You need a complete, up-to-date overview of all relevant data. Additionally, it may be necessary to support hundreds or thousands of users in your organization. This means you need a tool that can handle data at any scale without compromising performance or increasing costs, and that can integrate and combine data from any source as close to real-time as possible.
Qlik Sense: Qlik's associative engine delivers instant calculation performance, even with massive datasets, unexpected questions, and a high number of users. And with Qlik's robust features for incremental updates and partial reloads, you can keep data updated in a significantly smaller build window.
Tableau: Tableau's engine struggles to handle large data volumes and diverse data, especially with complex analyses. Performance deteriorates further when the platform is scaled to thousands of users.
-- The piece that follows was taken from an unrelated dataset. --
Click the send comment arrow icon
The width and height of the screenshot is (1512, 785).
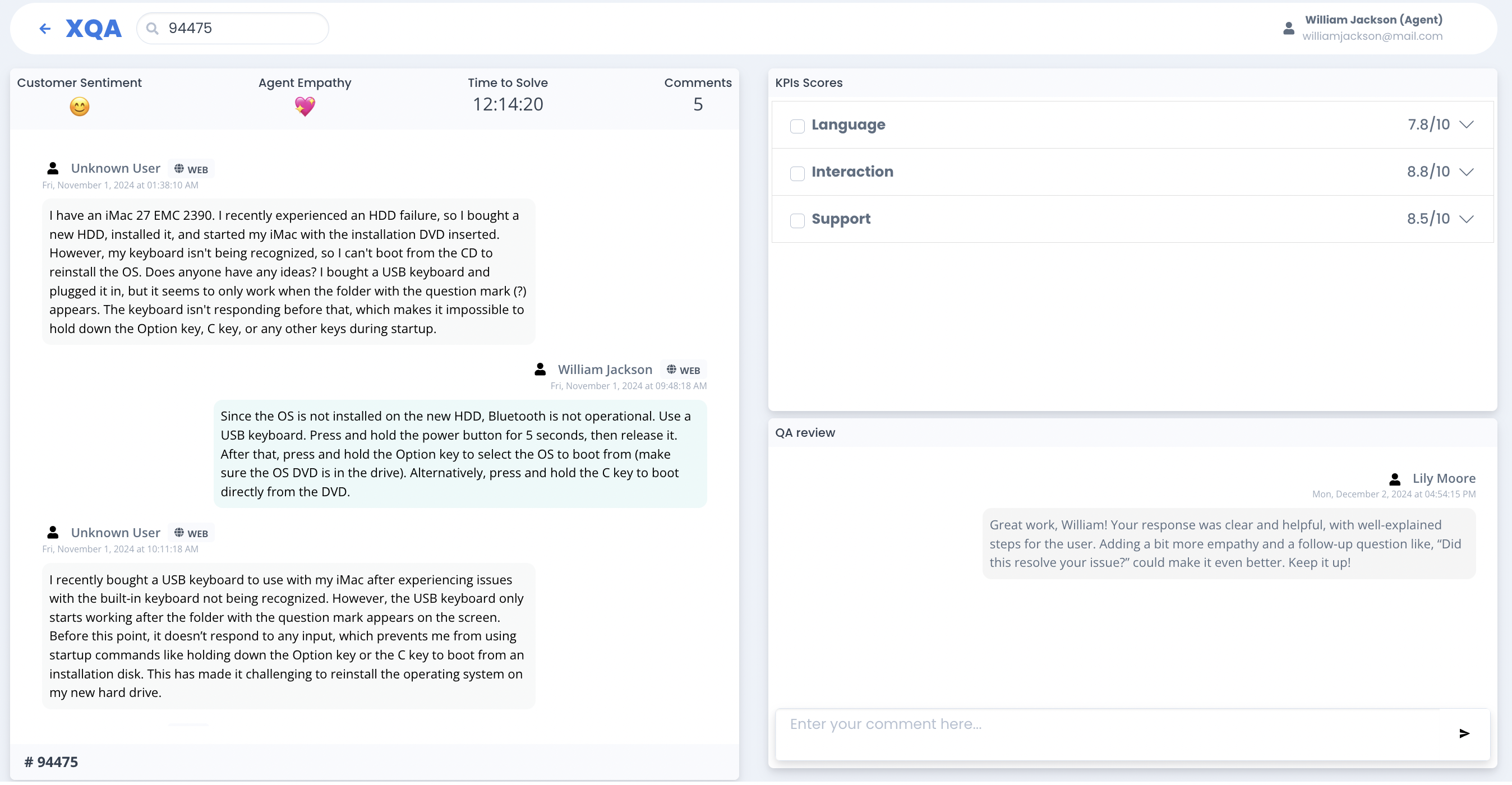click(1464, 733)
Embedded analytics refers to integrating full analytics capabilities into other processes, applications, and portals across an organization. It enables your employees, partners, suppliers, and customers to make better, data-driven decisions directly in the systems they already use.
Qlik Sense: Qlik's platform is built with an API-first design using modern standards. This means you can embed a dashboard—as well as individual numbers, values, and metrics — into the latest web and application technologies.
Tableau: Tableau's APIs are limited, meaning you can only embed a complete dashboard and not individual values.
To gain a holistic overview of your business, your BI tool should easily be able to gather data from hundreds of data sources, such as apps, databases, and cloud services. Robust data preparation and combination capabilities are essential for applications that extend beyond just a single source. They should not be limited by the complexities of SQL.
Qlik Sense: Qlik's associative engine is key to combining many different types of data from a variety of sources at scale without the limitations of SQL joins. With both graphical data transformation and powerful scripting, you can handle even the most complex data preparation challenges.
Tableau: Tableau Prep and Tableau Desktop both offer data preparation options. However, they struggle in different ways to combine and prepare complex data at scale. For example, Tableau Prep creates a flat data table, while Tableau Desktop simply cannot scale. This forces you to seek alternative solutions for data preparation.
You should not be limited in your cloud strategy or where your data is stored. Your BI tool should have a platform-agnostic, multi-cloud architecture that allows you to implement in any environment, from on-premise to cloud to hybrid.
Qlik Sense: As an independent platform, Qlik provides you with full freedom and control over your data, whether it is stored in one or multiple cloud environments or on-premise. Qlik enables a fully enterprise SaaS environment as well as on-premise or private cloud implementation options. Read more about Qlik Cloud.
Tableau: With Tableau, you can self-host it or let them do it—there is no hybrid option. And since Salesforce owns Tableau, you might consider where your data could end up and whether it could become locked in, especially with the launch of Salesforce Data Cloud.
Most vendors will teach you how to use their tool. Today, you need more. You need people at all levels of your organization to become data literate. They must be able to ask the right questions of the data and machines, make data-driven decisions, and communicate the meaning to others.
Qlik Sense: Qlik makes it easy for anyone, regardless of skill level, to explore their data. Additionally, Qlik offers training programs in data literacy for every user.
Tableau: Tableau requires you to be an author to interact with data and benefit from Tableau's data literacy initiative. All other users must go back to the author for a new report when they want to dive deeper into the data.